Training at sixty
What the work actually looks like after a two-level lumbar spondylolisthesis — the training that took me from bed-ridden at 54 to trail racing at 60, and what keeps me on my feet now.
The four pillars
Exercise, physical therapy, diet, supplements. Pull any one of them out and the structure wobbles. They are not hacks; they are not optimization. They are the unglamorous daily minimums that make everything else — the running, the skiing, the life — possible at this age. Here is what each one actually looks like for me.
Exercise
The core of the week is strength work aimed at the muscles around my lumbar spine: glutes, deep core, hips, and the posterior chain that runs from ankles to shoulders. Split squats, hip thrusts, single-leg deadlifts, dead bugs, bird dogs, planks in every direction. Nothing maximal. Nothing heroic. Everything done with a bias toward control, range of motion, and the ability to get up again tomorrow. I do core three days a week. I run on the other days, mostly easy, mostly on trails. If I had to keep only one thing from this list, it would be the running.
Physical therapy
PT is the coach who reads the body. I saw mine in the beginning often enough that it informed my program to get stronger. The specific moves change. The principle does not: every exercise I do has a reason, and every reason traces back to the spine. PT is not a six-week event that ends. It is the beginning that keeps the whole system informed.
Diet
Mostly whole foods. Protein with every meal — enough to actually build muscle at this age, which is a lot more than most men my age eat. Plenty of vegetables, fruit, slow carbs around training. I still drink and enjoy desserts. This is not a diet in the capital-D sense; it is a default. When I travel or eat out, I come back to it. The goal is to remove inflammation, keep body weight in a range the spine wants to carry, and show up to training fed enough to actually do the work.
Supplements
The boring basics, taken every day. Creatine: five grams, for strength and for cognition. Vitamin D3 with K2: the dose that keeps my blood level in range, not a guess. Magnesium at night. Collagen in my coffee. Fish oil with dinner. A good multivitamin to cover the gaps. Nothing exotic. Nothing that promises a miracle. These are the compounds that the evidence actually supports for a man trying to build and hold muscle past sixty, and I treat them like brushing my teeth: they happen whether I feel like it or not.
The weekly rhythm
Three strength sessions a week, roughly forty-five minutes each. Two to three runs: all at moderate to intense pace. Short stretching every day, without exception — the spine likes movement and hates stillness more than anything else. One full rest day. Breath work stitched in before bed or in the morning, even if it is only ten breaths. None of this is heroic. What makes it work is that I actually do it, week after week, year after year. That is the secret nobody likes: you cannot skip the reps.
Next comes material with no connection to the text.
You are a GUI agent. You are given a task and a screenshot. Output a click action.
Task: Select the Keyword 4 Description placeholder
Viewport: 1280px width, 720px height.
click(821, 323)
What I would tell another sixty-year-old
Start where you are, not where you wish you were. Lift something heavy enough to matter, three times a week. Find a physical therapist who will actually put hands on you and think about your whole body, not just the part that hurts. Eat like you mean to live another thirty years. Walk every day. Take the unglamorous supplements. Most of all, stop negotiating with yourself about whether today is a training day. The body at this age does not forgive long pauses the way it did at thirty. But it rewards honest, steady work more than most people expect, and I am proof.